- Quoted passage:
-- Begin --

Lab 3: Pig Latin Translator

COMP 225

Programming Assignment 3

Pig Latin Translator

Due on Monday, March 11, at 11:45 pm.

Contents

Goals

Learn how to use regular expressions and substitution.
Learn how to "translate" a web page.

Overview

In lecture, we have discussed Ubby-Dubby "language" and how to use perl substitution operator to translate from English to Ubby-Dubby. A similar "language" is Pig Latin. There exist various Pig Latin dialects. We shall use the following simple rules.

If the first letter of the word is a vowel ("a", "e", "u", "i", or "o"), then append "way" to the end of the word.
Otherwise:

Move all letters before first useable vowel to end of word. A usable vowel is ...

any "a", "e", "u", "i", or "o"
any "y" that is not the first character of the word

Add "ay" to the end of the word

(These rules are not perfect, but simple.)

Here are some examples:

English	Pig Latin
some	omesay
ant	antway
jdk	jdkay
great	eatgray
yacht	achtyay
kybosh	yboshkay

Your Task

We ask you to write two English-to-Pig Latin translators.

-- End --

- Short problem 1: Please retype part of the Pig Latin assignment, starting with "Programming Assignment 3" and going on through "a web page.".
- Short problem 2: Summarize the Pig Latin assignment in two sentences.

Records from a data source
-- Begin --

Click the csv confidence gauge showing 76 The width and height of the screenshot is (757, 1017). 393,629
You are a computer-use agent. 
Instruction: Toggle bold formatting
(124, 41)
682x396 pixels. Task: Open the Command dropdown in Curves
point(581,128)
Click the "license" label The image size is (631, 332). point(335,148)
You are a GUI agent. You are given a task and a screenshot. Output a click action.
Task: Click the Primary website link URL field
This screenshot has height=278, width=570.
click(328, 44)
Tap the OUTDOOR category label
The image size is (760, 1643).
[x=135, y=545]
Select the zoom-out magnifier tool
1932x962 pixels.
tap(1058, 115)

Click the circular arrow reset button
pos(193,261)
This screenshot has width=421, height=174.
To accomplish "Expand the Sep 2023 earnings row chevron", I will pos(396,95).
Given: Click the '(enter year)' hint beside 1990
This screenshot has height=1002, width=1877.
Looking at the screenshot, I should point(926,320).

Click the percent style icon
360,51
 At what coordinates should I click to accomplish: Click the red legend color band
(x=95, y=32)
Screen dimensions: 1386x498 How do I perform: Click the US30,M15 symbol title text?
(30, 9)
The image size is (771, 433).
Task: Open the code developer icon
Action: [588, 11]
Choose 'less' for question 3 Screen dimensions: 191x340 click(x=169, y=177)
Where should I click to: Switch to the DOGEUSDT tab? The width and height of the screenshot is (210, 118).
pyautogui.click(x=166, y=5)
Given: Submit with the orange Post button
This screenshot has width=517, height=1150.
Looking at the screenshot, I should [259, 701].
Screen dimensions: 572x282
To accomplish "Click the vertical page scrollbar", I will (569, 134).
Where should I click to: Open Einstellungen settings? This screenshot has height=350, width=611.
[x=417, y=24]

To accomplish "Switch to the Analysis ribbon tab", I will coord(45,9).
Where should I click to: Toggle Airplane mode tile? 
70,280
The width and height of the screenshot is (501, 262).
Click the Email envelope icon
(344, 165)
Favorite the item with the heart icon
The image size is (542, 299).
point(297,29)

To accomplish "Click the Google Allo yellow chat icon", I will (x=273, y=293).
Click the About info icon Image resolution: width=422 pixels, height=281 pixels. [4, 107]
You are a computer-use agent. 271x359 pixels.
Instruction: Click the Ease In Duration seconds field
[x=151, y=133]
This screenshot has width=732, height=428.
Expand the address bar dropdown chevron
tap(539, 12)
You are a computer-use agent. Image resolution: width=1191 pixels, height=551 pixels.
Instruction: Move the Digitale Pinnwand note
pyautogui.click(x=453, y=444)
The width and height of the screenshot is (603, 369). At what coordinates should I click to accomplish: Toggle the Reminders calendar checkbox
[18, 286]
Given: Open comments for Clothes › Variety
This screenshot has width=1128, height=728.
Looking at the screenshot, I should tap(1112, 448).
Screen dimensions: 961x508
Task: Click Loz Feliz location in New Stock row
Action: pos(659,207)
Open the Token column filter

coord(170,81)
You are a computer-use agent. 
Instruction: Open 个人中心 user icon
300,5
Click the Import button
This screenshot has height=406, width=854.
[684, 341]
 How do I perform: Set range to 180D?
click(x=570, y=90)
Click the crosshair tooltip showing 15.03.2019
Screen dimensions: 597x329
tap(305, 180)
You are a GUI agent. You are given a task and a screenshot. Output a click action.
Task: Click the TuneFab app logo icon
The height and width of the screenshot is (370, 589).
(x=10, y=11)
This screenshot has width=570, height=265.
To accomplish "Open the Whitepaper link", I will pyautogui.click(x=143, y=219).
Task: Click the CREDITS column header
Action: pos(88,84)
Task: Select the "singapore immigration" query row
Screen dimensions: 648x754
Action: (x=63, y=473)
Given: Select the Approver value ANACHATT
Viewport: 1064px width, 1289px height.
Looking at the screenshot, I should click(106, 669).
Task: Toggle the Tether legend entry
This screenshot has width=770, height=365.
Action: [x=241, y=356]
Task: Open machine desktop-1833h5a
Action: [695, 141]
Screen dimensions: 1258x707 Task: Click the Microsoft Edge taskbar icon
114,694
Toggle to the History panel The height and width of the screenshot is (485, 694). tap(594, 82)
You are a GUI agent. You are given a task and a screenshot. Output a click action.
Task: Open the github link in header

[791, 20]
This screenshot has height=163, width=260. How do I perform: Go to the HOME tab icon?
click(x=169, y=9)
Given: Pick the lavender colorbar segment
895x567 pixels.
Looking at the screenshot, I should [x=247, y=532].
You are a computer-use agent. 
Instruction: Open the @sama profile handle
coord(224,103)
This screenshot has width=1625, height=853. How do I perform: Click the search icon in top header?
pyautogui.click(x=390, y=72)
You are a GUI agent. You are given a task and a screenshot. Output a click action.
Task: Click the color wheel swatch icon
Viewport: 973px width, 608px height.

-- End --

- Full solution 1:
Programming Assignment 3

Pig Latin Translator

Due on Monday, March 11, at 11:45 pm.

Contents

Goals

Learn how to use regular expressions and substitution.
Learn how to "translate" a web page.

- Full solution 2: This COMP 225 programming assignment, due Monday, March 11, at 11:45 pm, asks for two English-to-Pig Latin translators and aims to teach regular expressions, substitution, and how to "translate" a web page. Under its simple rules, a word that starts with a vowel gets "way" appended, while any other word has the letters before its first usable vowel moved to the end, followed by "ay".